Looking Back

In Dinners with Ruth, Nina Totenberg has written a memoir of what life was like in the ‘70s for women interested in professions other than teaching or nursing.  She includes reminiscences of the important political events of the times and her friendship with Ruth Bader Ginsburg.

For those of us who lived through the times, the book brings together in one place memories of the first women in an area to do things – the first woman lawyer in an office or the first journalist for a newspaper – and the obstacles they faced.  Totenberg tells us that those first women stuck together; friendships were important.

She and Ruth Bader Ginsburg became friends before either became famous.  Totenberg was a reporter covering Ginsburg when she asked the Supreme Court to declare discrimination on the basis of sex unconstitutional.  Over the phone, Ginsburg answered her questions, tutored her on the subject, and a friendship was born.

Although the title names Ginsburg as the dinner partner, Totenberg describes, sometimes with too many gossipy details, lunching, wining, and dining with many others in the Washington D.C. circle of power.  A large part of the book is about Totenberg’s own life and her climb to prominence.

But it is a pleasant straight forward read, nostalgic for an older age group and informative for a younger.

Why would anyone want to read an out-of-date book about Hawaii birds?  Not for the most current information about bird behavior; scientists have learned so much in the last eighty years.

- **Data block**
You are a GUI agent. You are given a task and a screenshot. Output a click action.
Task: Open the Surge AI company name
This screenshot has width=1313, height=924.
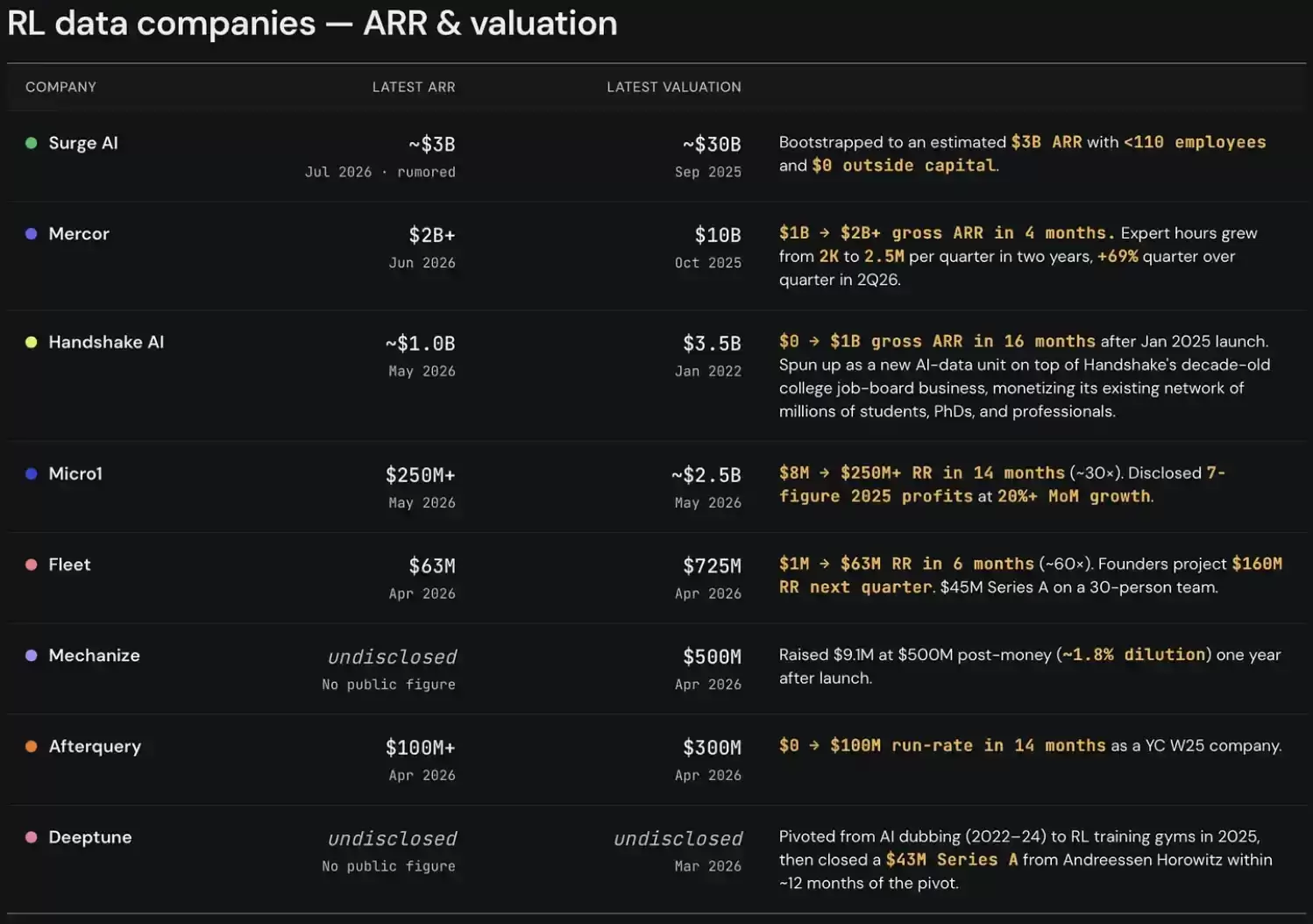pyautogui.click(x=83, y=143)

- **Your goal**
List the social activities that the review of Dinners with Ruth says Totenberg describes sharing with members of the Washington D.C. circle of power.

- **Answer for this exercise**
Lunching, wining, and dining.